そう言って着替えに戻った美神は、終わると同時に父親の勤める東都大へ電話をかける。

「もしもし、東都大学動物行動学教室? 美神公彦をお願いします。いえ、私、美神教授の娘です」

 美神が父親と仲が悪い事は知っている。
 だがひょっとして電話を盗聴されているかもしれないのだ。
 用心するにこした事はない。
 だが横島は、美神の父親の勤め先を美智恵から読みとったために知っている、と言って自分の作戦を話した。
 普通、死んだはずの母親が過去の自分を置いてまた過去へと戻れば、何かを知っているか、自分よりハッキリとした記憶を持っている父親を頼るのが普通だと言って…。
 渋々ながらも、方法としては良策だと認めた美神はこうして電話をかけたのだ。

「えっ…! 渡すように言われたモノを預かっている!?」

 電話で話していた美神が怪訝そうな表情で声を大きくする。

「はあ…わかりました。

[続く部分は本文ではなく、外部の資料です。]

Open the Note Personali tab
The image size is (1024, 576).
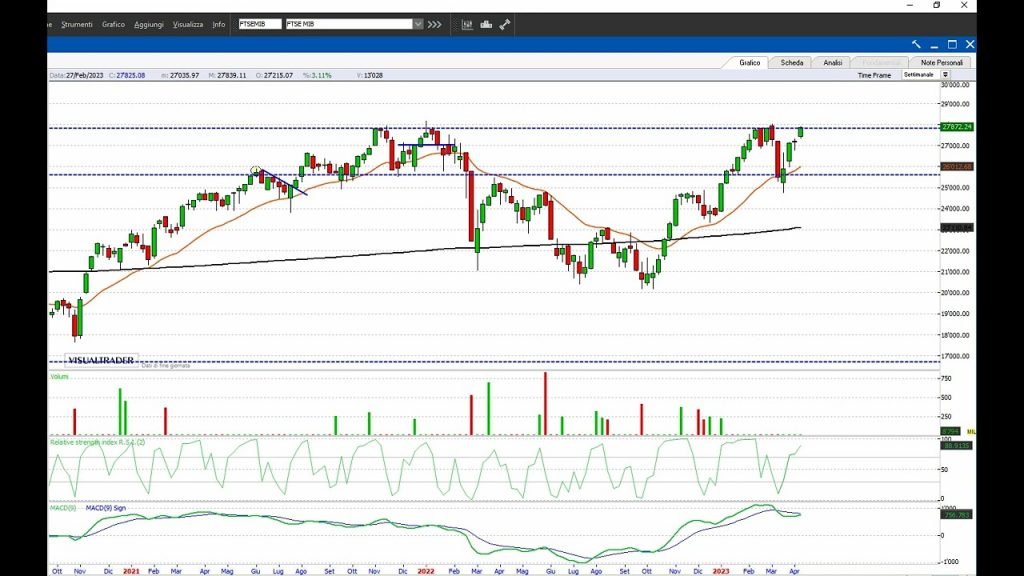(940, 62)
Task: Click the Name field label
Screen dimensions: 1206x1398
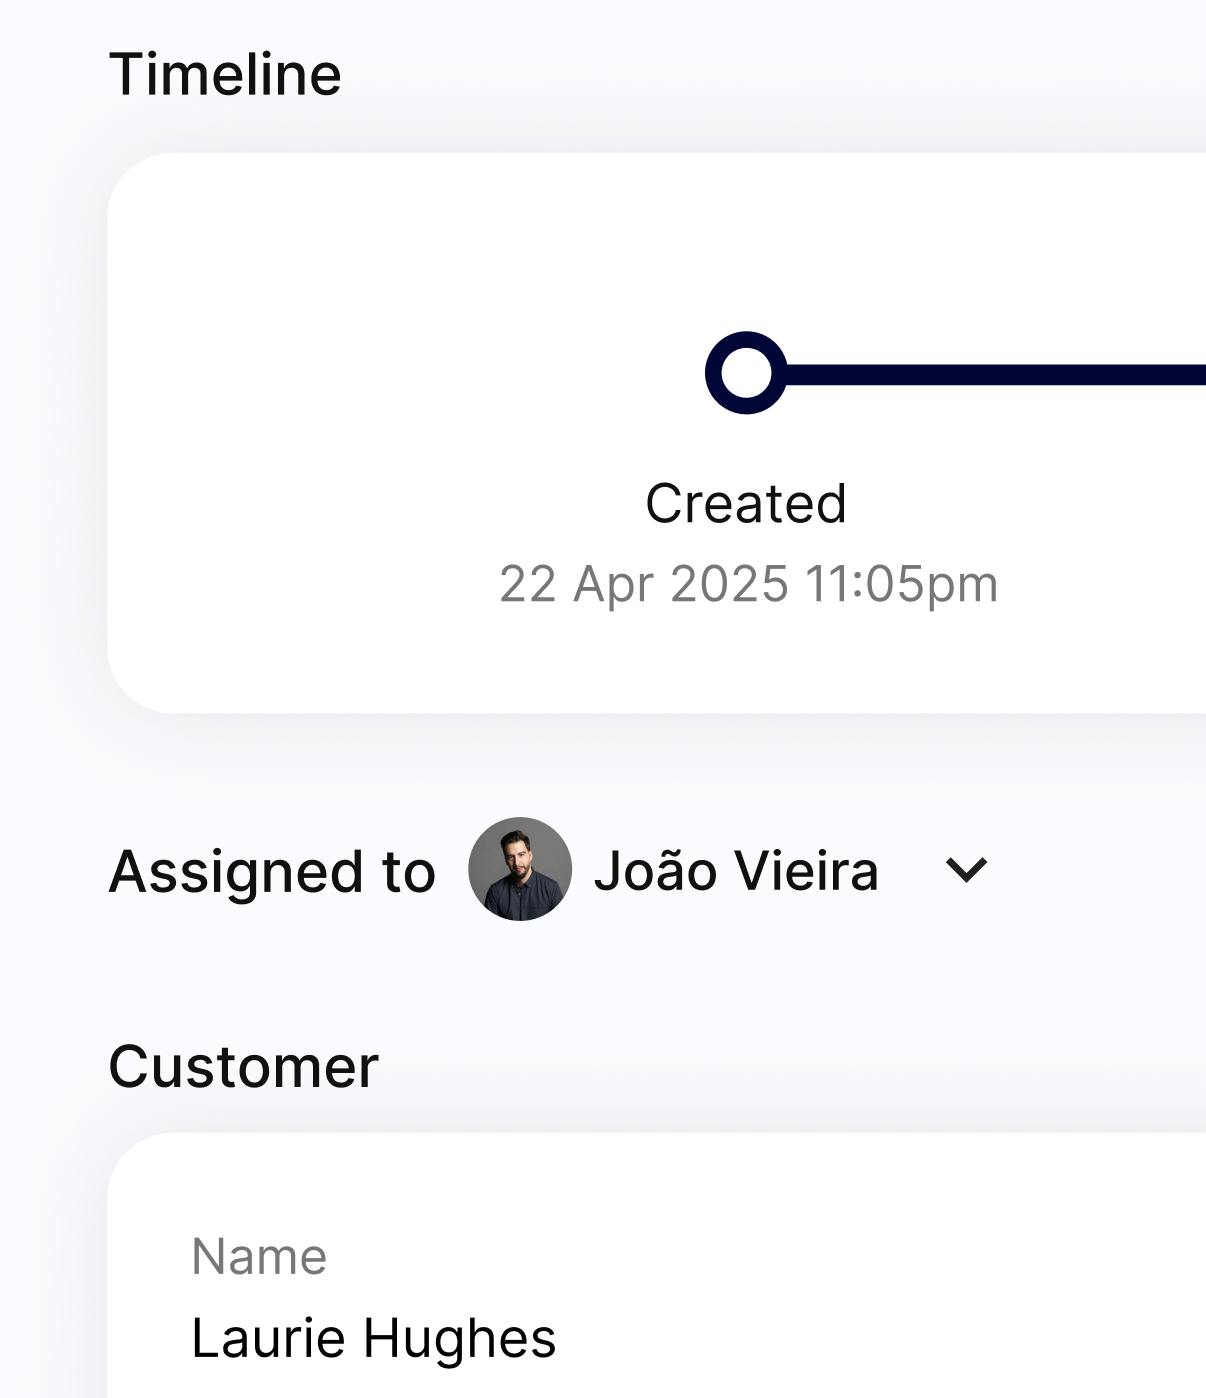Action: coord(259,1256)
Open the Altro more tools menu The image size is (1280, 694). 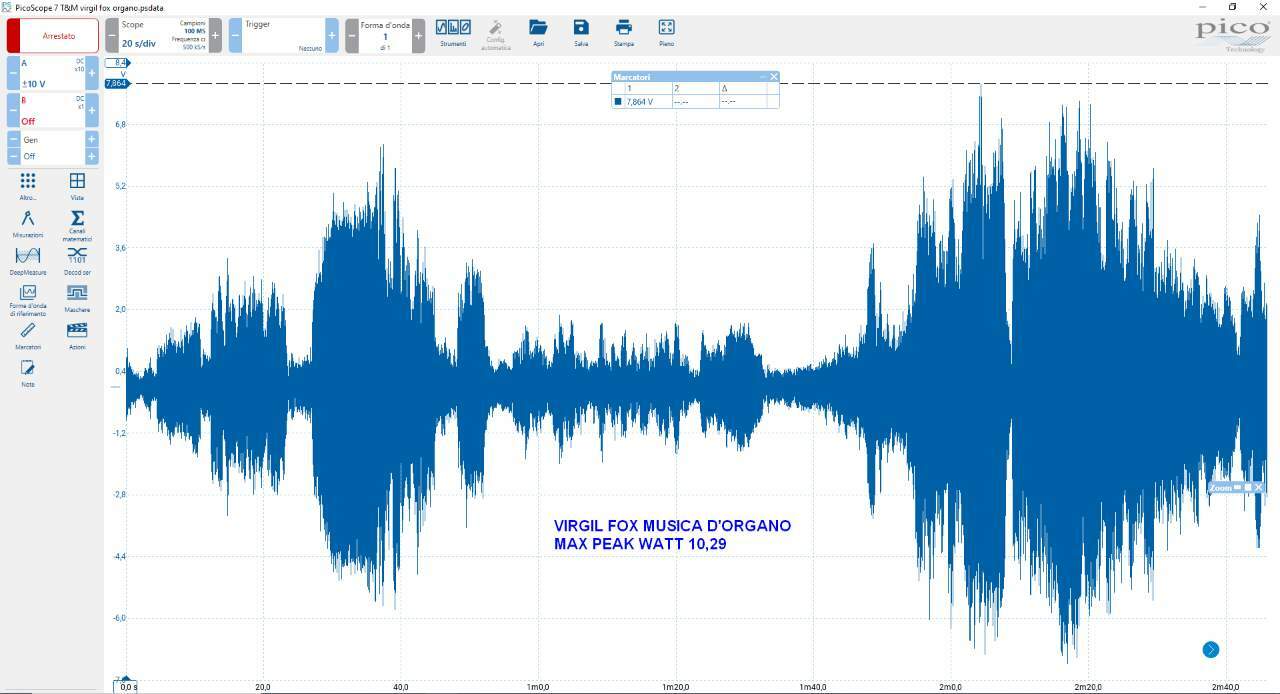pyautogui.click(x=28, y=186)
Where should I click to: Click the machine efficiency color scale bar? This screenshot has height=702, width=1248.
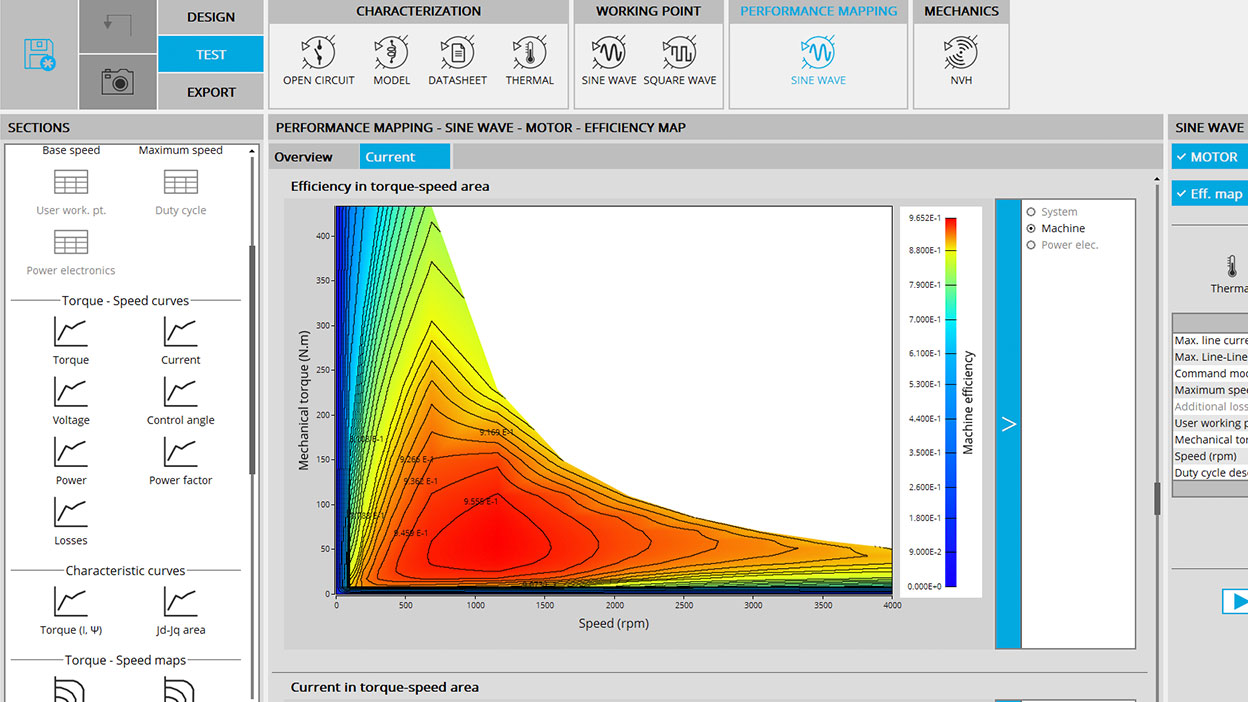pyautogui.click(x=950, y=400)
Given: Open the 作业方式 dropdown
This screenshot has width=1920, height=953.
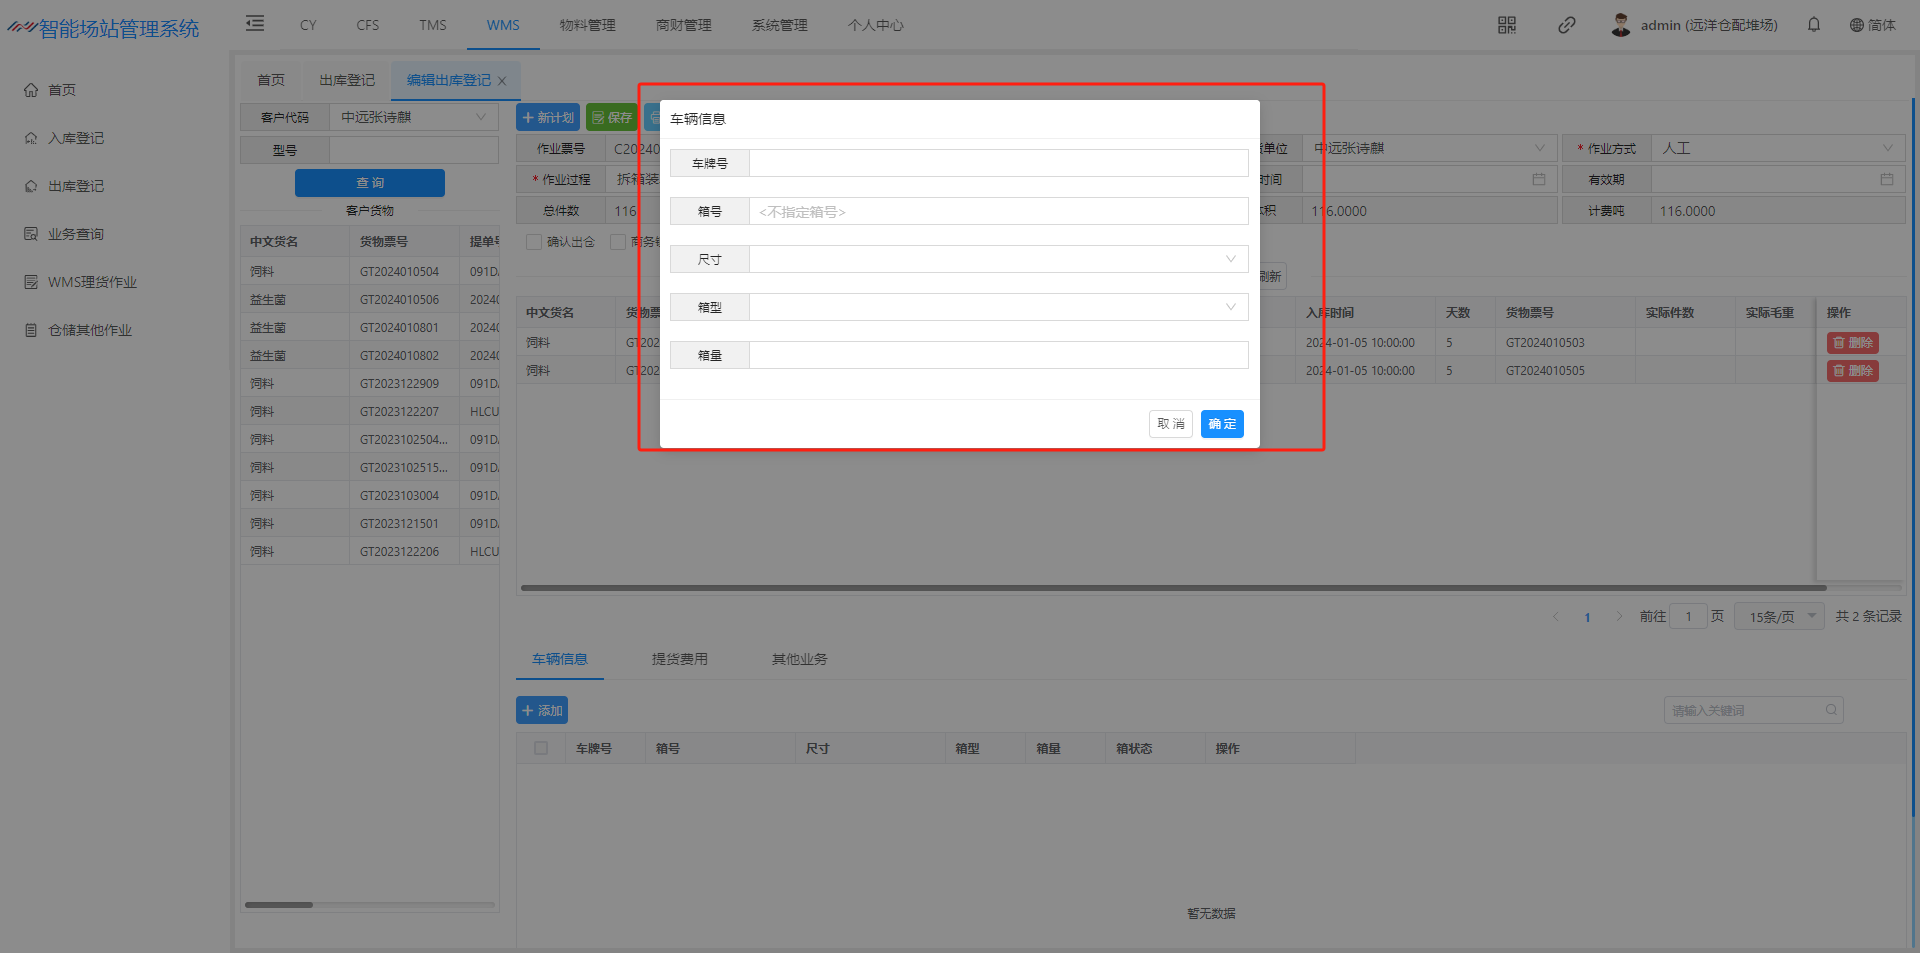Looking at the screenshot, I should 1777,148.
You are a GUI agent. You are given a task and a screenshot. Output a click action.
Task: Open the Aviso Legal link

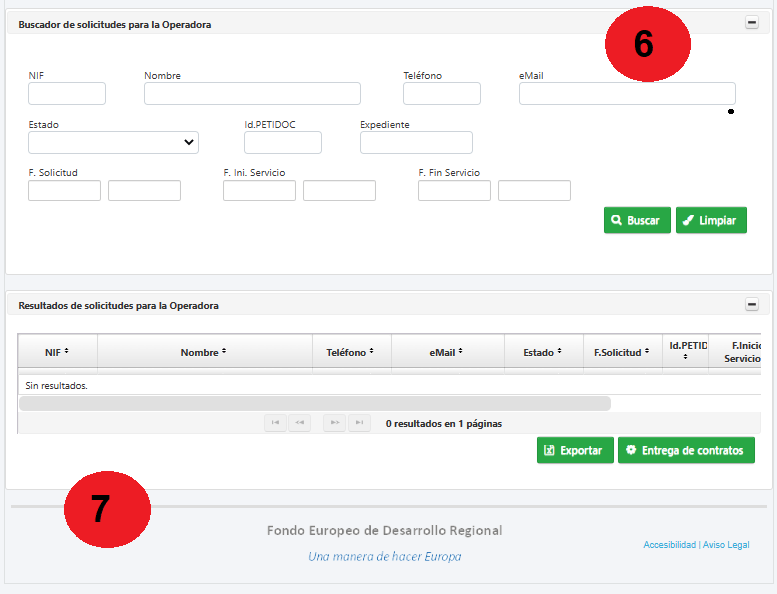[x=725, y=545]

とにかくすぐに伺いますわ!」

 そう言って受話器を置くと横島に向き直る。

「横島君の言ったとおりだったわ…。ママは親父に何かを預けていたみたい。
 ……でも…何故わかったの?」

「だって美神さんのお母さんは時間跳躍能力を持っていたんでしょ? もし自分が死ぬとわかって
 いれば、これだけ大きな事件のフォローを頼む事ができるのは旦那さんしかいないじゃないですか。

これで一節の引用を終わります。